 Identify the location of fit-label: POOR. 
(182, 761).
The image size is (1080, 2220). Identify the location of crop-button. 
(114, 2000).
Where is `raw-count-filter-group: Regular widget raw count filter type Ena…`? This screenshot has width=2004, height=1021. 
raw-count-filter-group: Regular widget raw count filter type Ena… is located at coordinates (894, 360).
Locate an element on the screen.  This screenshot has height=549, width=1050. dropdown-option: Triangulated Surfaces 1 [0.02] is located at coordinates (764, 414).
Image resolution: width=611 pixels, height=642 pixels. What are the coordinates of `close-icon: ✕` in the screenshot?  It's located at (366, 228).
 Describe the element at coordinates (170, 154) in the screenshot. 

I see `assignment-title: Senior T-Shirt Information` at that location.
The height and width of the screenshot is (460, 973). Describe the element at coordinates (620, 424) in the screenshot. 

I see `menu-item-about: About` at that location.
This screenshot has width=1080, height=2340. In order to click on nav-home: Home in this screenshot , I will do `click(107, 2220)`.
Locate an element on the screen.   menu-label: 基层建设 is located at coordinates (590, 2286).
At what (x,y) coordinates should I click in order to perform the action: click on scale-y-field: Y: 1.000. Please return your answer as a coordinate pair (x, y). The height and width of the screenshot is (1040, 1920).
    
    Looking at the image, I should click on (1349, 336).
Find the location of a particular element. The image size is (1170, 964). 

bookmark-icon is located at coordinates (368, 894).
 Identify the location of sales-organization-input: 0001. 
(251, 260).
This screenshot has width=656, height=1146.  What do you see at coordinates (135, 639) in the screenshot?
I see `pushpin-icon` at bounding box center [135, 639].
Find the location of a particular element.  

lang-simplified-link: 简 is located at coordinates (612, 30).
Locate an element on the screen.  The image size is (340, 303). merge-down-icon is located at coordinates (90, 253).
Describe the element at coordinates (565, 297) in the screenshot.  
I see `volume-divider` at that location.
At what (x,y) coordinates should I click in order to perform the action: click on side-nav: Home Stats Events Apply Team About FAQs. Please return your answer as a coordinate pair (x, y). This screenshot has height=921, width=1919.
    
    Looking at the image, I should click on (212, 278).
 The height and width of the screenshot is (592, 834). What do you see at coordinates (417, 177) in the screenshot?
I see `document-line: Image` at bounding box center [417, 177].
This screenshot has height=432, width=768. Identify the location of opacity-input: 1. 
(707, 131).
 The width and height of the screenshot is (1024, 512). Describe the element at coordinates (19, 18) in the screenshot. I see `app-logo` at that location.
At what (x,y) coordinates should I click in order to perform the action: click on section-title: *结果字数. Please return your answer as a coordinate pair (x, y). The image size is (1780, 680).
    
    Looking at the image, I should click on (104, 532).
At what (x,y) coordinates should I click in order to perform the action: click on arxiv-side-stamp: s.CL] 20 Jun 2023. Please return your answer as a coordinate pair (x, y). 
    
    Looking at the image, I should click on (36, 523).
┄┄┄┄┄┄┄┄┄┄┄┄┄┄┄┄┄┄┄┄
TASK TO CARRY OUT => Change every "Identify the location of" in the entries above to "Find the position of", leaving everything else unchanged.

OUTPUT OF THE TASK =>
 Find the position of fit-label: POOR. 
(182, 761).
The image size is (1080, 2220). Find the position of crop-button. 
(114, 2000).
Where is `raw-count-filter-group: Regular widget raw count filter type Ena…`? This screenshot has width=2004, height=1021. 
raw-count-filter-group: Regular widget raw count filter type Ena… is located at coordinates (894, 360).
Locate an element on the screen.  This screenshot has height=549, width=1050. dropdown-option: Triangulated Surfaces 1 [0.02] is located at coordinates (764, 414).
Image resolution: width=611 pixels, height=642 pixels. What are the coordinates of `close-icon: ✕` in the screenshot?  It's located at (366, 228).
 Describe the element at coordinates (170, 154) in the screenshot. 

I see `assignment-title: Senior T-Shirt Information` at that location.
The height and width of the screenshot is (460, 973). Describe the element at coordinates (620, 424) in the screenshot. 

I see `menu-item-about: About` at that location.
This screenshot has width=1080, height=2340. In order to click on nav-home: Home in this screenshot , I will do `click(107, 2220)`.
Locate an element on the screen.   menu-label: 基层建设 is located at coordinates (590, 2286).
At what (x,y) coordinates should I click in order to perform the action: click on scale-y-field: Y: 1.000. Please return your answer as a coordinate pair (x, y). The height and width of the screenshot is (1040, 1920).
    
    Looking at the image, I should click on (1349, 336).
Find the location of a particular element. The image size is (1170, 964). 

bookmark-icon is located at coordinates (368, 894).
 Find the position of sales-organization-input: 0001. 
(251, 260).
This screenshot has width=656, height=1146.  What do you see at coordinates (135, 639) in the screenshot?
I see `pushpin-icon` at bounding box center [135, 639].
Find the location of a particular element.  

lang-simplified-link: 简 is located at coordinates (612, 30).
Locate an element on the screen.  The image size is (340, 303). merge-down-icon is located at coordinates (90, 253).
Describe the element at coordinates (565, 297) in the screenshot.  
I see `volume-divider` at that location.
At what (x,y) coordinates should I click in order to perform the action: click on side-nav: Home Stats Events Apply Team About FAQs. Please return your answer as a coordinate pair (x, y). This screenshot has height=921, width=1919.
    
    Looking at the image, I should click on (212, 278).
 The height and width of the screenshot is (592, 834). What do you see at coordinates (417, 177) in the screenshot?
I see `document-line: Image` at bounding box center [417, 177].
This screenshot has height=432, width=768. Find the position of opacity-input: 1. 
(707, 131).
 The width and height of the screenshot is (1024, 512). Describe the element at coordinates (19, 18) in the screenshot. I see `app-logo` at that location.
At what (x,y) coordinates should I click in order to perform the action: click on section-title: *结果字数. Please return your answer as a coordinate pair (x, y). The image size is (1780, 680).
    
    Looking at the image, I should click on (104, 532).
At what (x,y) coordinates should I click in order to perform the action: click on arxiv-side-stamp: s.CL] 20 Jun 2023. Please return your answer as a coordinate pair (x, y). 
    
    Looking at the image, I should click on (36, 523).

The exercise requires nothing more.